Minimally invasive Chevron-Akin (MICA) osteotomies without Akin fixation in hallux valgus correction: a case series with 2-year follow-up.

Autor: Ferreira GF; Orthopaedics and Traumatology Unit, Foot and Ankle Surgery Group, Prevent Senior, São Paulo, Brazil.; Instituto Vita, São Paulo, Brazil.; Member of Minimally Invasive Foot Ankle Society (MIFAS By GRECMIP), Merignac, France., Nunes GA; Member of Minimally Invasive Foot Ankle Society (MIFAS By GRECMIP), Merignac, France.; Foot and Ankle Unit, COTE Brasília Clinic, Brasília, DF, Brazil., Pugliese GM; Orthopaedics and Traumatology Unit, Prevent Senior, São Paulo, Brazil., Dinato MCME; Instituto Vita, São Paulo, Brazil., Lewis TL; Guy's and St Thomas' NHS Foundation Trust, London, UK., Sato G; Instituto Vita, São Paulo, Brazil., Pedroso JP; Orthopaedics and Traumatology Unit, Foot and Ankle Surgery Group, Prevent Senior, São Paulo, Brazil., Filho MVP; Instituto Vita, São Paulo, Brazil. miguel.viana.filho@gmail.com.; Orthopaedics and Traumatology Unit, Head of Foot and Ankle Surgery Group, Prevent Senior, São Paulo, Brazil. miguel.viana.filho@gmail.com.
Jazyk: angličtina
Zdroj: European journal of orthopaedic surgery & traumatology : orthopedie traumatologie [Eur J Orthop Surg Traumatol] 2024 Jul; Vol. 34 (5), pp. 2339-2345. Date of Electronic Publication: 2024 Apr 07.
DOI: 10.1007/s00590-024-03924-8
Abstrakt: Purpose: The minimally invasive Chevron-Akin (MICA) is considered the third generation of minimally invasive hallux valgus (HV) surgery, and its original description included fixation of the Akin osteotomy with a screw. The aim of this study is to evaluate a series of patients undergoing HV correction using the MICA technique without screw fixation of the Akin osteotomy.
Methods: We retrospectively evaluated 58 consecutive patients who underwent surgical correction for HV between August 2018 and March 2020. A total of 69 feet were evaluated with a minimum follow-up of 2 years. Clinical outcomes such as pain (VAS), function (AOFAS), range of movement, criteria personal satisfaction and complications were evaluated.

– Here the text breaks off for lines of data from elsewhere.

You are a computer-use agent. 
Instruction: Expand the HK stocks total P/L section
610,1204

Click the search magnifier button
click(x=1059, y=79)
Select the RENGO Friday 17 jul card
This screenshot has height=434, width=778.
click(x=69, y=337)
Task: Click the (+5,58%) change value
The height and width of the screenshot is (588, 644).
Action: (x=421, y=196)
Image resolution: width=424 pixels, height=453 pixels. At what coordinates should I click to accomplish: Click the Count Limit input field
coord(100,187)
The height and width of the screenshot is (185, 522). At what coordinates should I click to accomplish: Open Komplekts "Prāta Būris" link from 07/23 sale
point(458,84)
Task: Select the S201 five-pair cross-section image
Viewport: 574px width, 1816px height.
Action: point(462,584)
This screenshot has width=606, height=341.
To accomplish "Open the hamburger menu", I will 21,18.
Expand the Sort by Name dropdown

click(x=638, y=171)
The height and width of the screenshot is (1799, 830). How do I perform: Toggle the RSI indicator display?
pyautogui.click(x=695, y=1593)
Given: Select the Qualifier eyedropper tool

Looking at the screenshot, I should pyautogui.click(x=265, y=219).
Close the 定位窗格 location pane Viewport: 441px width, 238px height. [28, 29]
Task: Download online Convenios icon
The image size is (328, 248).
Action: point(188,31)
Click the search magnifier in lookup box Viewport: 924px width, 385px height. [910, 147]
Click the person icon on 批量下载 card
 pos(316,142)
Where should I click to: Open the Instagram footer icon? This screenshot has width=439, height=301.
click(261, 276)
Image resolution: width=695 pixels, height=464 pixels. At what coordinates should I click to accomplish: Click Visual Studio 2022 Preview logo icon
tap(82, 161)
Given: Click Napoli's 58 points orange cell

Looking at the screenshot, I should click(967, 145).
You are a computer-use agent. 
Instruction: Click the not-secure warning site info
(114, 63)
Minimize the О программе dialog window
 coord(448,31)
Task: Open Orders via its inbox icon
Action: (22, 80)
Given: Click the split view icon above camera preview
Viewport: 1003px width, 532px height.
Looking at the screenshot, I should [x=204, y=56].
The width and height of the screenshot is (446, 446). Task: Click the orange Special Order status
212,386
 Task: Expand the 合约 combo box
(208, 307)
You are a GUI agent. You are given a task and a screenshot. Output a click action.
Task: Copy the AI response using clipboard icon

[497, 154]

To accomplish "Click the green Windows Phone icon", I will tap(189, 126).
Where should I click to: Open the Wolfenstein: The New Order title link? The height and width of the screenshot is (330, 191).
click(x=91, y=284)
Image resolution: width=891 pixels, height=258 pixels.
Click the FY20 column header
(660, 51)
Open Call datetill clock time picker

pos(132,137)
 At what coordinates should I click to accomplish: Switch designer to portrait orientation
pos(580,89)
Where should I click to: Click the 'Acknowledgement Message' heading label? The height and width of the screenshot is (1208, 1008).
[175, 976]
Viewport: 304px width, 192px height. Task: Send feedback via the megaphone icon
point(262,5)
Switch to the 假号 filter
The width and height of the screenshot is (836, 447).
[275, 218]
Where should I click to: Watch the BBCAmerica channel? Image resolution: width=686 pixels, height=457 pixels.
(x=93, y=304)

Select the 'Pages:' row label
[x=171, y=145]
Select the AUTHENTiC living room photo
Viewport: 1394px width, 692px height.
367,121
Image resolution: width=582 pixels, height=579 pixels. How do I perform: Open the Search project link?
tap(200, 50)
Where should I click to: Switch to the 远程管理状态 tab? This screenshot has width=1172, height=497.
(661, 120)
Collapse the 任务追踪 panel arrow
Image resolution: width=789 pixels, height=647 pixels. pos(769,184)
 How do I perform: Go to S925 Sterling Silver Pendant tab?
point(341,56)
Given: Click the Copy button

Results: The AOFAS score (mean ± standard deviation) significantly improved from 57.0 ± 8.6 preoperatively to 93.9 ± 8.7 postoperatively (p < .001) with a minimum follow-up of 2 years. The VAS score improved from 6.0 ± 1.8 preoperatively to 0.6 ± 1.4 at 2-year follow-up (p < .001), and the hallux valgus angle reduced from 39.7 ± 6.9 to 8.9 ± 9.0 (p < .001). The majority of patients (95.6%) reported the result as excellent or good, and the most common complication was the need to remove the screw (7.2%).
Conclusions: The use of MICA without Akin osteotomy fixation resulted in successful correction of hallux valgus with improvements in clinical and radiographic parameters.
Level of Evidence: IV, case series.
(© 2024. The Author(s), under exclusive licence to Springer-Verlag France SAS, part of Springer Nature.)